● Supplied text:
◆ ◆ ◆ ◆ ◆ ◆ ◆
I'm considering a problem with Matlab matrices and Python numpy arrays. I have a Code for Medical image processing, given a 3D array as input (512x512 images, 80 slices -> size(image) = (512,512,80). The input is originally given by a NifTI-structure. When I load the Nii-file in matlab, i get 512x512x80 as size. When I load the Nii-file in python, i get 80x512x512 as size (with array.shape)

With trying out testmatrices, i found out: Matlabs syntax for size: (x = rows, y = columns, z = slices in 3rd dimenson) python syntax for size: (z = slices in 3rd dim, x = rows, y = columns)

Now I have to test another data, not given as nii-file, but saved in mat-files. With Scipy's loadmat I can load the matrix easily into my python program. But: Now the matrix' size is now (512,512,80) in python as well and the following code now takes 512 slices in the 3rd dimension, 512 rows and 80 columns (instead of 80 slices, 512x512 images). I hope this is understandable explanation...

A minimal example:

I load a Matrix in Matlab by:

a = 1:12;
a = reshape(a, [1 3 4])

a(:,:,1) =

     1     2     3


a(:,:,2) =

     4     5     6


a(:,:,3) =

     7     8     9


a(:,:,4) =

    10    11    12

size(a)

ans =

     1     3     4

With

save a.mat a

I save a in a mat file. Now I go on to my python code, using import scipy.io as spio I can access the matfile:

mat = spio.loadmat('a.mat')
a = mat['a']
print(a)

   Output:
[[[1 4 7 10]

  [2 5 8 11]

  [3 6 9 12]]]

print(a.shape)

   Output:
(1,3,4)

But this is wrong! It has no 4 slices in 3rd dimension, but rather is just a 3x4 matrix. I should be:

[[[ 1 2 3]]

 [[ 4 5 6]]

 [[ 7 8 9]]

 [[10 11 12]]]

with shape (4,1,3)

So, How can I load Matlab-Matrices in the exact python order, such that my code takes the right slices? Further am I interested in transferring the resulting python array back to matlab matrices again.

Thank you much in advance!

You are mistaken the visualization of matlab:

a(:,:,1) =

     1     2     3

Does not mean that the last axis of a contains 1 2 3 , it means that the group of the first elements of the second axis is 1 2 3 . Python just shows you the full array, matlab is showing you columns of that array (I call columns to the second axis assuming we ignore the first one, as is empty).

You can check that both, matlab and python loaded arrays are equivalent by typing in Python:

>>> a[:, :, 0]
array([[1, 2, 3]], dtype=uint8)

It gives you the same result than matlab's visualization.

Python and matlab just have different ways of visualizing 3-dimensional arrays.
◆ ◆ ◆ ◆ ◆ ◆ ◆
● Extracted entries:

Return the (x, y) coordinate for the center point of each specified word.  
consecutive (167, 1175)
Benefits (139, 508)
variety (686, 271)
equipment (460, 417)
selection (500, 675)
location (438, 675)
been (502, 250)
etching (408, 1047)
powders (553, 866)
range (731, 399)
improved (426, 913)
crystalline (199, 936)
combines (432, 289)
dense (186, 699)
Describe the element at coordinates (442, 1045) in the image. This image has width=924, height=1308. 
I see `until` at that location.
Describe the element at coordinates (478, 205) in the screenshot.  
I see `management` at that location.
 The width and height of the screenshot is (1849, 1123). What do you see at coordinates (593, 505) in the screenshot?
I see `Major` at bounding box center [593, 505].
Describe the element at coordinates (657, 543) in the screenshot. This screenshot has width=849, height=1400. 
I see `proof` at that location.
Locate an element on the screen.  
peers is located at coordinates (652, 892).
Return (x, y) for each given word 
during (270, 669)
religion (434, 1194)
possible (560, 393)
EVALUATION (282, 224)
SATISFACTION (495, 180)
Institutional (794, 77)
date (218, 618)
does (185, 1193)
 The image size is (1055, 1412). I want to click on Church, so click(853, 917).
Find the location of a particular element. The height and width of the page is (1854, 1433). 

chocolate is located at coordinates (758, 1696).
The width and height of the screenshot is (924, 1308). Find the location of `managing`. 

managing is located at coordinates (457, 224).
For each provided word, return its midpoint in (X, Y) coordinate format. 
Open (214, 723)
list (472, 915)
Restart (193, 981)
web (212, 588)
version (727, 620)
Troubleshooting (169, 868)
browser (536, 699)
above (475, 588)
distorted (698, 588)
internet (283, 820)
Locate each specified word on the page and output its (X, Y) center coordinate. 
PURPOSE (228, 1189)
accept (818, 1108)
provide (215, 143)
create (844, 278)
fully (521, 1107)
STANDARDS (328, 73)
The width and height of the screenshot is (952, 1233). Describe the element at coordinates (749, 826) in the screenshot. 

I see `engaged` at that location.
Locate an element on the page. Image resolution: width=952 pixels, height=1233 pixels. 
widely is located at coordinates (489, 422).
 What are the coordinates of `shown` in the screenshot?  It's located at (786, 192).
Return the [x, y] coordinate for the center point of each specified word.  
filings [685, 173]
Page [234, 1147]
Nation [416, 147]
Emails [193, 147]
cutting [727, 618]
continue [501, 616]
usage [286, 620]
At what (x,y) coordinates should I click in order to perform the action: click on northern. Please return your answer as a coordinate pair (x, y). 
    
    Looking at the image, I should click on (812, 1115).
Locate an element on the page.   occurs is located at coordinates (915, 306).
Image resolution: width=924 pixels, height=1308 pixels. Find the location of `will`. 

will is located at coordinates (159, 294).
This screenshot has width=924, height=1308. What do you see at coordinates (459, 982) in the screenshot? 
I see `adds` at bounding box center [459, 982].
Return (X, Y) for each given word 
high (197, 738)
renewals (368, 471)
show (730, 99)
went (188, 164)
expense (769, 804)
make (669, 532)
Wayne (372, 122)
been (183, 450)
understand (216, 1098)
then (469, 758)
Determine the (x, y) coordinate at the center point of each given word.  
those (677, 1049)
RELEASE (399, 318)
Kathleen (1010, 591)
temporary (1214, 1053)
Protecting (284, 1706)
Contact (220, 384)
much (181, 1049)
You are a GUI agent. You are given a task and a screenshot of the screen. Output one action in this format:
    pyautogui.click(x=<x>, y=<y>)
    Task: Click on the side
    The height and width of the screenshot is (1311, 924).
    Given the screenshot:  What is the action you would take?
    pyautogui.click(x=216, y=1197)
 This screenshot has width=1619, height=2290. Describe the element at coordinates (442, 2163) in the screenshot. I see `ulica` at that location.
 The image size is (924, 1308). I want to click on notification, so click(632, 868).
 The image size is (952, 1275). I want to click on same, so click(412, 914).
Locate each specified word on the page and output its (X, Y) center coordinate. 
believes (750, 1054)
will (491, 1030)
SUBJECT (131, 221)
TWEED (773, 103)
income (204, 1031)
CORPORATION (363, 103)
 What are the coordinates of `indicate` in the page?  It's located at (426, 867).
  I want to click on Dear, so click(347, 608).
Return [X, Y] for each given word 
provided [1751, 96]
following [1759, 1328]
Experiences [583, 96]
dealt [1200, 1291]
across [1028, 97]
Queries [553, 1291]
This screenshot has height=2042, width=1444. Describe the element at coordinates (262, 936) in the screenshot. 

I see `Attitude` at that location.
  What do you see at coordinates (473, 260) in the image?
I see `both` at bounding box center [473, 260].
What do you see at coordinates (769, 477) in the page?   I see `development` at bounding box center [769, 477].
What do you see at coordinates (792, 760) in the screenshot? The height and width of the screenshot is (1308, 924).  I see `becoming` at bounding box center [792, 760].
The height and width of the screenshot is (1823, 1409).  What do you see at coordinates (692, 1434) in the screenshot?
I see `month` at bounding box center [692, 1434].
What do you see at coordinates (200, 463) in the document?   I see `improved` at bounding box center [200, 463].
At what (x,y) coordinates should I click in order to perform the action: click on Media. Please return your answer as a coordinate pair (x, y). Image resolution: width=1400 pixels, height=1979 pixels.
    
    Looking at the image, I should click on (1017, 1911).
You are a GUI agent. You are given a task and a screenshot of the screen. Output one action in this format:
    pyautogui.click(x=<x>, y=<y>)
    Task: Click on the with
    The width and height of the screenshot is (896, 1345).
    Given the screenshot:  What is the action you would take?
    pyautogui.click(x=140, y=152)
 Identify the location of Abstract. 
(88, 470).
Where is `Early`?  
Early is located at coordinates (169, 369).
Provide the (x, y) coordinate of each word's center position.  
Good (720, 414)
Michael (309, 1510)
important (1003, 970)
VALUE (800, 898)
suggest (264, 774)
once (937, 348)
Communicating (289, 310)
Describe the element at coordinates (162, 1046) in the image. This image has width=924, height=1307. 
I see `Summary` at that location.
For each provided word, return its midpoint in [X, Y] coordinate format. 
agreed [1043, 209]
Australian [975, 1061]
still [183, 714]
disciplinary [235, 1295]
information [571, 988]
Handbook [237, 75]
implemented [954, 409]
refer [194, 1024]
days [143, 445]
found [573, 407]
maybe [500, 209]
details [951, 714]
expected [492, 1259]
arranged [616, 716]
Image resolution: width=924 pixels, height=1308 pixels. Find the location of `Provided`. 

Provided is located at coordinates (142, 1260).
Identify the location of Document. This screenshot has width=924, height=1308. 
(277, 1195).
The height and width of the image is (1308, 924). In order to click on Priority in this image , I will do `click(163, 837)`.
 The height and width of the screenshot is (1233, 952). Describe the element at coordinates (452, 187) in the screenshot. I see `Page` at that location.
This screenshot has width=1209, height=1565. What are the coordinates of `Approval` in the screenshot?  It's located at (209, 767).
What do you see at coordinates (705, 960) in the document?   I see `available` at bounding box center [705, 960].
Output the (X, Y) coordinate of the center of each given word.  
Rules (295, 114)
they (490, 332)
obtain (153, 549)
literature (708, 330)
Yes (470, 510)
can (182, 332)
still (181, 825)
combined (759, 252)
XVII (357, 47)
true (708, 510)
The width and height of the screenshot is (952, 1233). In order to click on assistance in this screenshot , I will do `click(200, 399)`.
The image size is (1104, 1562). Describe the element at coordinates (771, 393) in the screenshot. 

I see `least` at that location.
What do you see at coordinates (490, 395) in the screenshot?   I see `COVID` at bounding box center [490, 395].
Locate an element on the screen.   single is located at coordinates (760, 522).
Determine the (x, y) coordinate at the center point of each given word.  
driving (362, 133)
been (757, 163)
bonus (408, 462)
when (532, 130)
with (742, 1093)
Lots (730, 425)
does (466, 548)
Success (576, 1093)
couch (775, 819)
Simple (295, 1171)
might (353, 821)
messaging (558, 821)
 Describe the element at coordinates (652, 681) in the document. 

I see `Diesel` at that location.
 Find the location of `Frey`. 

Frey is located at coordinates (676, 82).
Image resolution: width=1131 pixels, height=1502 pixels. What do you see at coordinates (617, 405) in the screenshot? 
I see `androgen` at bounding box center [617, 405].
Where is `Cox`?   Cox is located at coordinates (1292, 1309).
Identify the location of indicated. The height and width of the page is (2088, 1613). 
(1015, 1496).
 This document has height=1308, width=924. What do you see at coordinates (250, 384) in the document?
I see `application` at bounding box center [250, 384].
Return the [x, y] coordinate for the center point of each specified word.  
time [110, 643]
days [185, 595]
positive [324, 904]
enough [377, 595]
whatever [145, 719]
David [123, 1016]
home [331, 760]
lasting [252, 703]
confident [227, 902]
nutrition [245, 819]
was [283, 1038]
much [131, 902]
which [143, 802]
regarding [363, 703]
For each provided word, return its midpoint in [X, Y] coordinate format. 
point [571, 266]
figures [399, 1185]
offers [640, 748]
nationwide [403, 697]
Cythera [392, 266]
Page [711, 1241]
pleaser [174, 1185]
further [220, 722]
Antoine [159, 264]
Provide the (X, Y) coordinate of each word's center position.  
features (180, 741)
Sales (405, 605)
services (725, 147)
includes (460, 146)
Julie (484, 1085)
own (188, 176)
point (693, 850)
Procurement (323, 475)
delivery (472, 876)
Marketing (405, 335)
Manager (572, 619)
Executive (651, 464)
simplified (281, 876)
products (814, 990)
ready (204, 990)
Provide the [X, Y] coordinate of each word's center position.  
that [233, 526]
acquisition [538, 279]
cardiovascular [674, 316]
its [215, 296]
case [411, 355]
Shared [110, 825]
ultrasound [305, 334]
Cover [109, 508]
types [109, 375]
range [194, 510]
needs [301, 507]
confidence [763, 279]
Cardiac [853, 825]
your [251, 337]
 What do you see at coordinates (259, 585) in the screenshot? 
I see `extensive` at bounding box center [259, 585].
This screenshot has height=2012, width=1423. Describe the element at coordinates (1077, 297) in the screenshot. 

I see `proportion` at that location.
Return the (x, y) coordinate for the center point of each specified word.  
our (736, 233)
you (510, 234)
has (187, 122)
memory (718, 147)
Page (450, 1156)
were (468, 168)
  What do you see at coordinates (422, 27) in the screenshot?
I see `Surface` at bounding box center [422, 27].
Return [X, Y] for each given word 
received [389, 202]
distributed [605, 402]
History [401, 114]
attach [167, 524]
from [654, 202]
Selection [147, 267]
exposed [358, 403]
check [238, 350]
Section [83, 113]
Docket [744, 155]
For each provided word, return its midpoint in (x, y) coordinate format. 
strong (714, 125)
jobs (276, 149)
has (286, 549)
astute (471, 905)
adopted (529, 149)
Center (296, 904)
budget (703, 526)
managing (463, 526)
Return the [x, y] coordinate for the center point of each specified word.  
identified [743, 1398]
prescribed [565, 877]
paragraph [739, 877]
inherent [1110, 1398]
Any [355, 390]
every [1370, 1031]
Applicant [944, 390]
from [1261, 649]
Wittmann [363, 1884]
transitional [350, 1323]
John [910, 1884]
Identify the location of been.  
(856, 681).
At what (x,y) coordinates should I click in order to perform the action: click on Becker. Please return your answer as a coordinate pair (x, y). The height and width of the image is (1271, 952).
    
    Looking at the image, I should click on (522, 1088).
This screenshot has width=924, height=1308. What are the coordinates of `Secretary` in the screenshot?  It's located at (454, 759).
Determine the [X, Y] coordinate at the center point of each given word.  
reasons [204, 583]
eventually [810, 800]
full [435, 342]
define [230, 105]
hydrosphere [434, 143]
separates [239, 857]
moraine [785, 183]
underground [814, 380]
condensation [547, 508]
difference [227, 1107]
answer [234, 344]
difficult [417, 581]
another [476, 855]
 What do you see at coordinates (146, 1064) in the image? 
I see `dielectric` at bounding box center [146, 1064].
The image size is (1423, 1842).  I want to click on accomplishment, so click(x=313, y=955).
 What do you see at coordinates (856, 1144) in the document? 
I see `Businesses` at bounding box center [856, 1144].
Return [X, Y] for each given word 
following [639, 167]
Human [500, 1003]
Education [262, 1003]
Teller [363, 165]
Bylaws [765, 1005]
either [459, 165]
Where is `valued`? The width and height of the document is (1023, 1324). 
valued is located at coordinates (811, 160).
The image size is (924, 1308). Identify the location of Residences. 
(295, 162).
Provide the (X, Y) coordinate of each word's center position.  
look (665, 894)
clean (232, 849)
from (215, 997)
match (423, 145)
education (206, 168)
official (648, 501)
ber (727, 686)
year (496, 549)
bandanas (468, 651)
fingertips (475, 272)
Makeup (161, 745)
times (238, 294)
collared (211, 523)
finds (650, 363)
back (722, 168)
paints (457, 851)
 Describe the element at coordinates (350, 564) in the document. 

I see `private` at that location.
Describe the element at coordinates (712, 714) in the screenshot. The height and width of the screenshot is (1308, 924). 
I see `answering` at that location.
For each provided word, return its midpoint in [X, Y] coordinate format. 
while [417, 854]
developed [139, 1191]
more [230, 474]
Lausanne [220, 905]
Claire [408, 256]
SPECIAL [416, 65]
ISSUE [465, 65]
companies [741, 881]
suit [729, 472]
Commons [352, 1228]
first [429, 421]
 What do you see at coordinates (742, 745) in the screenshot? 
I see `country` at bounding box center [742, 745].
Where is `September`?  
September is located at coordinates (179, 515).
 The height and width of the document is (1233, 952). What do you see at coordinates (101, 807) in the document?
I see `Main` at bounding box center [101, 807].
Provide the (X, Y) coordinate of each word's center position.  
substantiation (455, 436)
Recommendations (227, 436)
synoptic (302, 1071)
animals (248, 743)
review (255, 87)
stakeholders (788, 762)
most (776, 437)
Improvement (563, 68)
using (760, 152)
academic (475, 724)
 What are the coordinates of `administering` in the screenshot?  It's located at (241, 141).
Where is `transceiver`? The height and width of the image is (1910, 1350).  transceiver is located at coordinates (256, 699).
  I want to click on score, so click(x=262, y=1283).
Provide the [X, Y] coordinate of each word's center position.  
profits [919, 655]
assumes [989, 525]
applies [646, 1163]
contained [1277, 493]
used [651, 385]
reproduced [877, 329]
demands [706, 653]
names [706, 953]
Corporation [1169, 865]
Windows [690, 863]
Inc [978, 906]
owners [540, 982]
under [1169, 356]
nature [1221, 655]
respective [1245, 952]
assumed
◆ ◆ ◆ ◆ ◆ ◆ ◆
● Assigned task:
The text on MATLAB and NumPy array shapes includes a reply to the question. According to that reply, why is the (1,3,4) array returned by loadmat not wrong? Answer in one to three sentences.

● Output for this task:
The reply says the MATLAB display "a(:,:,1) = 1 2 3" does not mean the last axis holds 1 2 3. It means the first elements along the second axis are 1 2 3. Python shows the full array while MATLAB shows it slice by slice, so the two loaded arrays are equivalent, as typing a[:, :, 0] in Python confirms.